Other lists: “Changes” is #128 on Rolling Stone’s list of the 500 Greatest Songs of All Time.

Ch-ch-changes (ahem): Even the Starman cannot escape the power of Kid A (sounds like a comic book tagline) and drops one spot from its original position at #107.

My favourite track: “Quicksand”

Honourable mention: “Life on Mars?”

Quote: “I’m not a prophet or a stone age man, just a mortal with the potential of a superman.”


Ziggy Stardust


It’s been awhile!  Sorry folks.  Been busy…grad school stuff, attempted career moves, etc.  You know the drill.  But hopefully as summer approaches I will have more time to devote to this blog.  At least I hope I will.

So Ziggy Stardust…David Bowie’s alter ego.  The invention of glam rock, an art form so utterly destroyed by bad 80s hair bands (I’m looking at you Poison.  And Whitesnake.  And White Lion. And any other WhiteAnimalBand) and then briefly resurrected (sort of) by the Guns until it was utterly vanquished by the rise of Seattle rock in the 90s (1991-the year punk broke).  Anyhow, ma soeur gave me this album for my birthday or for Christmas about 10 years ago, and at the time I remember being disappointed because “Space Oddity” wasn’t on it.  So I listened to it once or twice and put it on a shelf where it languished until now.
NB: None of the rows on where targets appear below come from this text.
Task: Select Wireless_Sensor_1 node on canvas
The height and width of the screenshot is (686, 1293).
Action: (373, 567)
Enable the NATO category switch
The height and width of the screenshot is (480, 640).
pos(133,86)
And hearing this now, I have to admit I missed out on something 10 years ago.  Ziggy is a fun ride, even if there are several different versions of the story floating around (I’m sure Bowie doesn’t mind the ambiguity).  I am struck by the similarity to the Who’s “Tommy” (I have always been a huge fan)…even if Ziggy is an alien instead of a deaf, dumb, and blind kid it is still basically the story of the rise and subsequent destruction of a modern messiah figure.  Well, I guess Tommy doesn’t get ripped to pieces by his adoring fans, but the similarities are still there.  Yet despite the similarities to Tommy, Ziggy stands apart on his own merits.  Bowie’s flamboyance combines perfectly with Mick Ronson’s fat guitar licks to lay the blueprint for an apocalyptic rock opera.  I’m really glad the world didn’t end five years after this was released though…
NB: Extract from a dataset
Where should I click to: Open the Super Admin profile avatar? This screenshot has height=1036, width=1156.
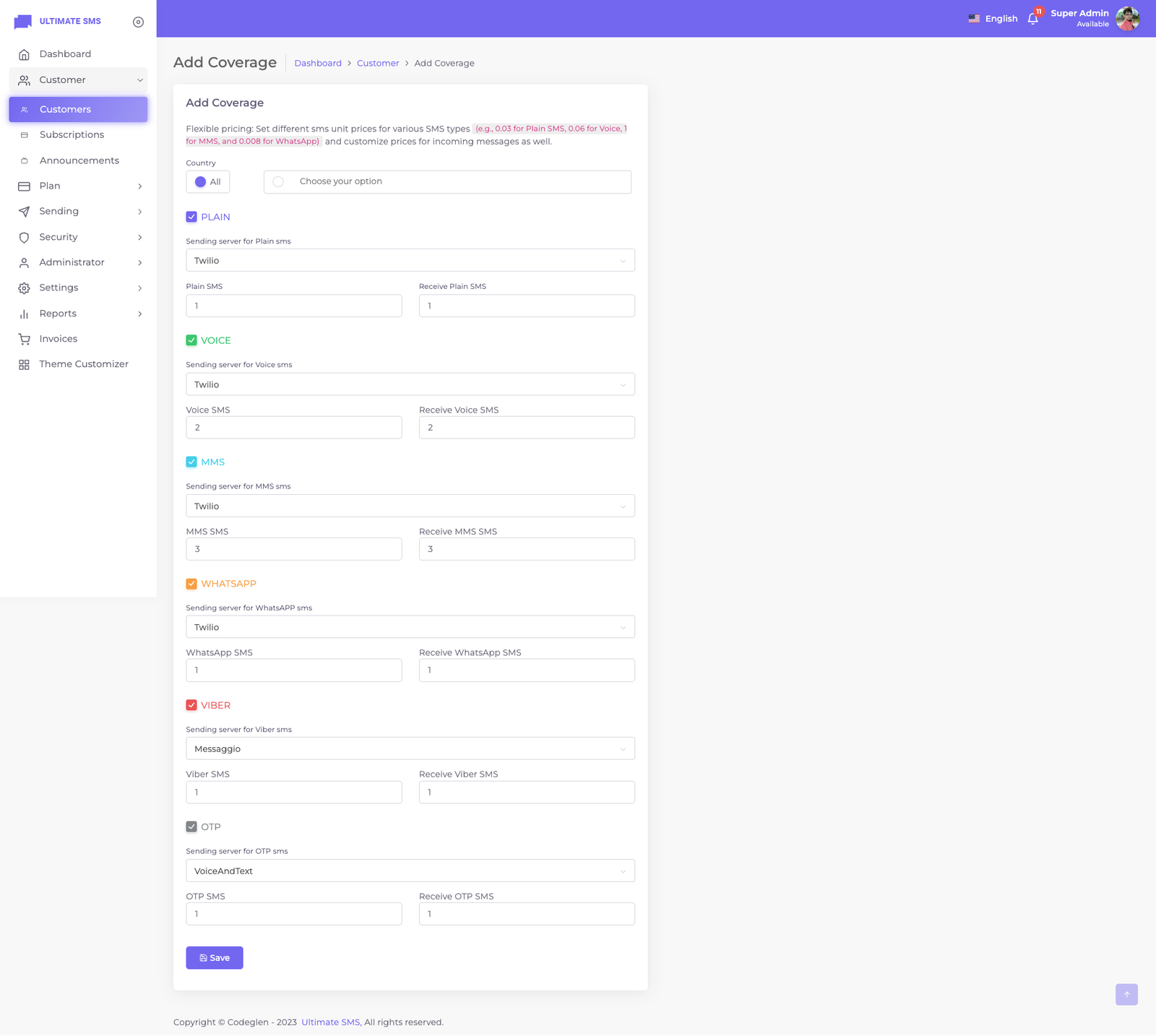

On a side note, I’ve been a fan of the song “Suffragette City” ever since it was released on the original Rock Band game (I never could 5 star it on excellent though).  And one of my former students who is truly a gifted musician and a self-taught keyboard player was in a cover band with another teacher and they played this song…which was really cool until he shouted the line “Wham bam, thank you ma’am”…that made it a little awkward.

Other lists: “Ziggy Stardust” is #282 on Rolling Stone’s list of the 500 Greatest Songs of All Time.  David Bowie is the #39 Greatest Artist and the #23 Greatest Singer of All Time.  Mick Ronson is listed as the #41 Greatest Guitarist.

My favourite track: “Suffragette City”

Honourable mention: “Lady Stardust”

Quote: “Let the children lose it.  Let the children use it.  Let all the children boogie.”